Question

I'm including Android Beam support for our app. But because we're still support 2.2 * cough cough die froyo, die gingerbread, cough * I've packed all the NFC code in the class NfcHandler with the TargetApi annotation to avoid lint warnings like this:

    @TargetApi(Build.VERSION_CODES.ICE_CREAM_SANDWICH)
    public class NfcHandler implements NfcAdapter.CreateNdefMessageCallback

then from the MainActivity during onCreate I build the object if necessary like this:

    if(Build.VERSION.SDK_INT >= Build.VERSION_CODES.ICE_CREAM_SANDWICH)
        nfcHandler = new NfcHandler(this);

in the constructor it does all the necessary NFC stuff and later in the code if( nfcHandler != null ) I pass the intent to it, so it can check if it's receiving a beam.

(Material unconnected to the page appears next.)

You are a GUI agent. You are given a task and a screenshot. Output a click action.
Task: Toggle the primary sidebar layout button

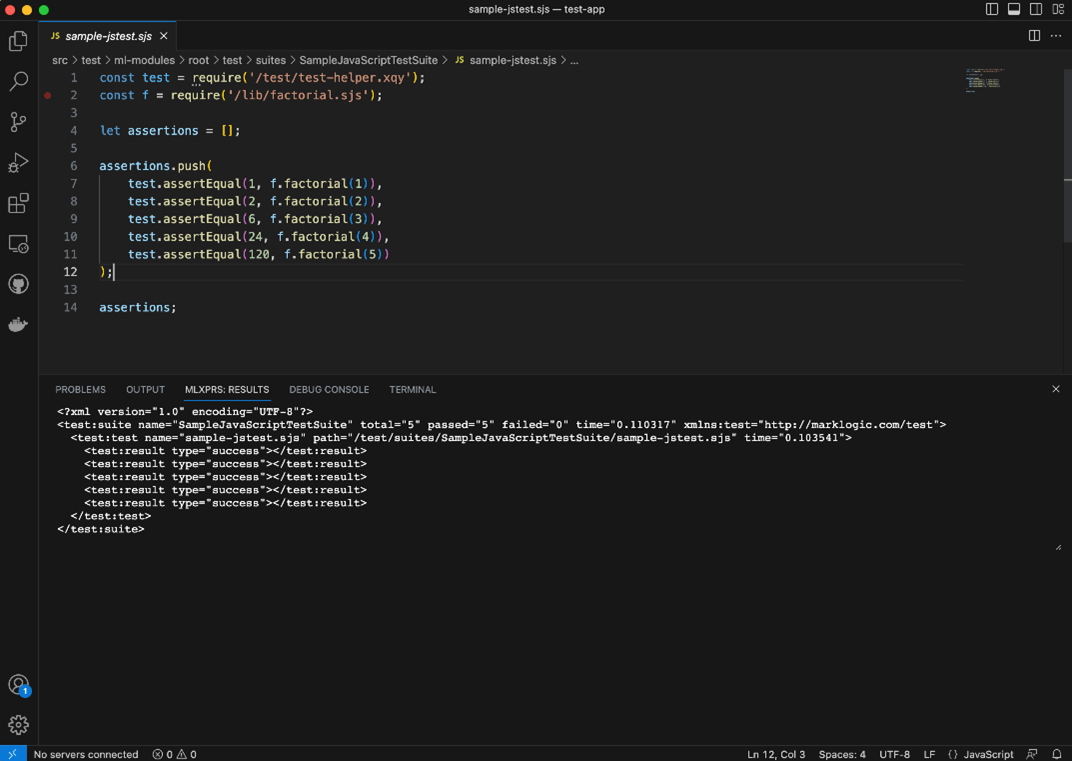pos(992,10)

All good and great and it works most of the time. But in rarely occasions Gingerbread devices crash with:

10-22 16:08:01.022 1734-1734/com.baseapp.eyeem.p0 E/dalvikvm﹕ Could not find class 'com.baseapp.eyeem.os.NfcHandler', referenced from method com.foo.MainActivity.onCreate

I mean, the class does exist and it's just a null object of it there.

Because our app on XXHDPI devices is 23mb and on the ldpi Gingerbread 5mb, I can see that the Just in time compiler (JIT) or some other runtime optimization is deleting the unnecessary resources. I wonder if it could be the same case of my NfcHandler class, because it's annotate for ICE_CREAM_SANDWICH it deletes it.

So the question is:

  • what is happening actually happening and why am I getting this crash just once in a while and not every time?
Was it helpful?

Solution

I mean, the class does exist and it's just a null object of it there.

NfcAdapter.CreateNdefMessageCallback was added in API Level 14. Hence, it is not possible for Dalvik on older devices to load it successfully, as it will fail to resolve that interface.

Now, in principle, Dalvik should never try to load your NfcHandler handler class on Gingerbread devices, if the code snippet you show above is the only place that you are referring to it, or if all other occurrences have the same if(Build.VERSION.SDK_INT >= Build.VERSION_CODES.ICE_CREAM_SANDWICH) Java version guard block defending it.

What it suggests is that on these devices, Build.VERSION.SDK_INT is not returning the expected value, either because of a firmware bug or, conceivably, something some rooted device user did to tweak their environment.